Bezczynne siedzenie w domu? To nie jest w stylu Dariusza Płókarza z Ostrowa Wielkopolskiego! A że przez pandemię pan Darek pracy nie ma praktycznie w ogóle, bo zawodowo zajmuje się techniką sceniczną - teraz postanowił swoje zdolności spożytkować inaczej… Mężczyzna postanowił skonstruować mikołajkowe sanie, którymi będzie można przemierzać polskie drogi. - Początkowo miały to być sanie dla dzieci sąsiadów, ale teraz wiele osób chce się nimi przejechać - mówi pan Darek.
Konstruowanie sań zajęło mu blisko 3 miesiące. - To jest moja fantazja i to bez projektu - zdradza pan Darek.
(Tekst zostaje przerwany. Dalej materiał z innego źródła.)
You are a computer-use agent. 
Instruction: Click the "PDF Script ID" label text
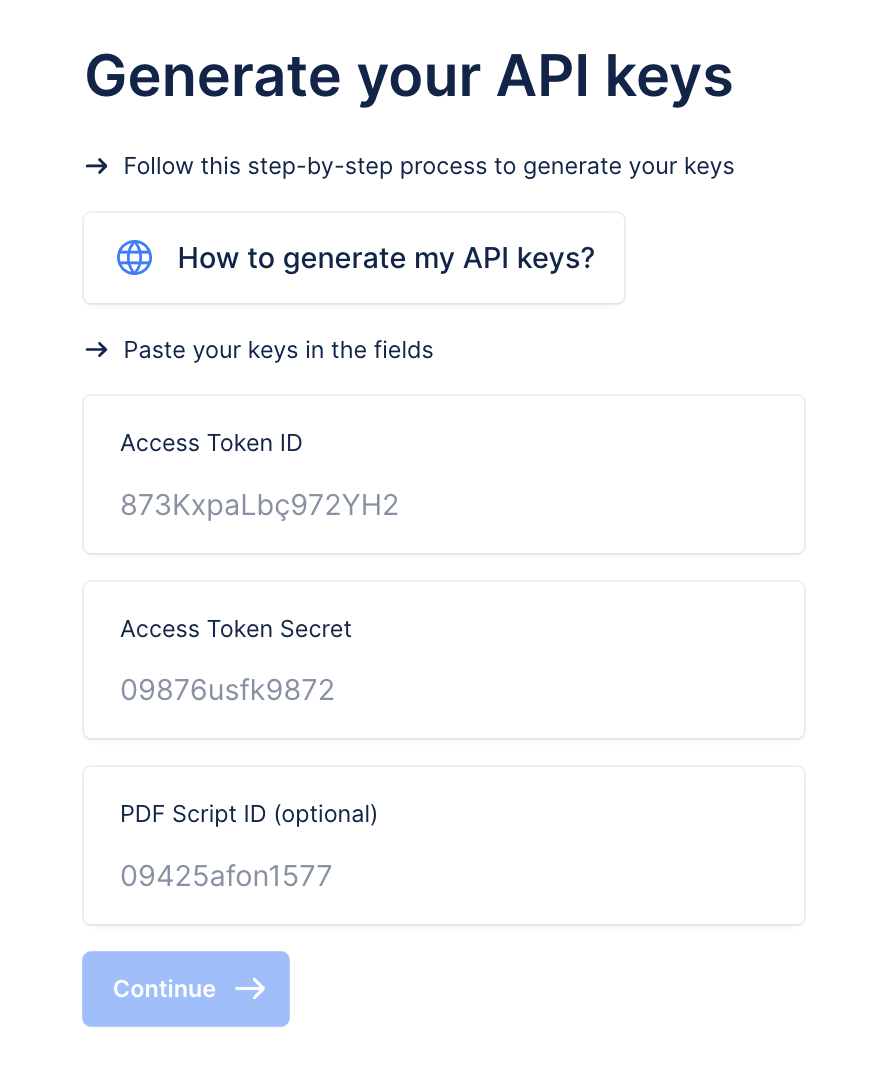pyautogui.click(x=193, y=814)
Ale mimo że bez projektu, wszystko wyszło mu idealnie, tak jak sobie wymarzył.
Pojazd powstał na ramie trójkołowca DZIK. Z przodu dumnie prezentuje się… rzeźba renifera.
- Do stworzenia poroża renifera posłużyło mi drewno z przydomowego orzecha włoskiego - dumnie opowiada pan Dariusz. Powóz waży w sumie… 700 kilogramów. - Napędza go silnik skutera - dodaje jego konstruktor. Sanie wyposażone są w agregat prądotwórczy, kamerę i pasy bezpieczeństwa. - To są czarodziejskie sanie, które jeżdżą po asfalcie - dumnie zachwala sanie pan Darek. Jego pojazd posiada certyfikat, dzięki któremu może poruszać się po drogach publicznych.